I read recently on the CTI eGroup that the NCE Power Cab could be used with the NCE USB Interface and CTI. This seemed like a cost effective way to further my experiments and to see how I fared with the NCE PowerCab. I ordered the PowerCab starter set and USB interface from Bromsgrove Models on a Sunday afternoon. I received an email Sunday evening to say it was packed and it arrived on Tuesday. Good service!

The USB Interface included an upgrade for the PowerCab. Installation was no problem and it was soon running with my CTI program without any problems. This confirmed in my own mind that the ZTC511 is not up to the job because of lost commands.
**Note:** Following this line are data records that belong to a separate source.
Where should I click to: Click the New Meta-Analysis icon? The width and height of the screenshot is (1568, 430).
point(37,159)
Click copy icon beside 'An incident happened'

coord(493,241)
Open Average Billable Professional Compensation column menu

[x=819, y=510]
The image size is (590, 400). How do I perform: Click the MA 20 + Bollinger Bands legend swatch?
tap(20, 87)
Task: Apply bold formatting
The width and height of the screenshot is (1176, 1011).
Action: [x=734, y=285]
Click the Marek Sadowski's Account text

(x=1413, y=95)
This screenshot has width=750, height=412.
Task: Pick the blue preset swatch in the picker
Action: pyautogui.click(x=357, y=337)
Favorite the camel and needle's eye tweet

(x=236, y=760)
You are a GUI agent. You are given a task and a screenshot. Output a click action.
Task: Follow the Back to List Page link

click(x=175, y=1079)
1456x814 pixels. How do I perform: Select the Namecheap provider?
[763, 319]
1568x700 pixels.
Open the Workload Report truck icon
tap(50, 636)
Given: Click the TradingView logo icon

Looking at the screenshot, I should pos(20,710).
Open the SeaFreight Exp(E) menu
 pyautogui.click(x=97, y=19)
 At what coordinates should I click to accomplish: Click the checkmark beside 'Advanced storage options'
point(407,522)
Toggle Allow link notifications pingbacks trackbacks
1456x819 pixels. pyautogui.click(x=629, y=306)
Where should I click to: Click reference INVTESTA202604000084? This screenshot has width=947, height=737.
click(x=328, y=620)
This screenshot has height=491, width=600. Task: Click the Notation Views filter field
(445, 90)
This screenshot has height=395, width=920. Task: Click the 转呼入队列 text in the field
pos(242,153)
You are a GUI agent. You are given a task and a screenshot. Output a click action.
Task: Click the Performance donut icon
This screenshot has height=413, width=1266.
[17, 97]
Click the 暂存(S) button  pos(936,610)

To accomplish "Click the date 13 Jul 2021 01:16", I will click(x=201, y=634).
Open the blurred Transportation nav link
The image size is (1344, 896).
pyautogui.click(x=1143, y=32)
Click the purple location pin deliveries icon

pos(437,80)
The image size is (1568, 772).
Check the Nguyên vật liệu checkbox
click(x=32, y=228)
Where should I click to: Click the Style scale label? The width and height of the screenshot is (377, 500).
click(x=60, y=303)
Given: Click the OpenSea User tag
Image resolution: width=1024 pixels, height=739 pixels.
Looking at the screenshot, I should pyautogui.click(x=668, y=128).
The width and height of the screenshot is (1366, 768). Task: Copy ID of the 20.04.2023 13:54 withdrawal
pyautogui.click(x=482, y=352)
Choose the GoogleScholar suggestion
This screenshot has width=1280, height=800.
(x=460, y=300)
I have now implemented a program to run two locos back and forth on my short length of track. Further development will have to wait for a longer run when I can set up two or more blocks to control trains following each other on the same track.

The NCE Power Cab limits me to the USB interface and the PowerCab throttle.

I can add 2 more throttles using an SB3 Smart Booster. This also increases the power available to 3 amps. Additional power can be added using DB3 Boosters.

If I stay with NCE for my 3mm layout I will probably have to move up to the 5 amp PowerPro to overcome the limit of 3 cabs and the USB interface. I am not sure yet if the PowerCab limit of 12 simultaneous trains will be a problem.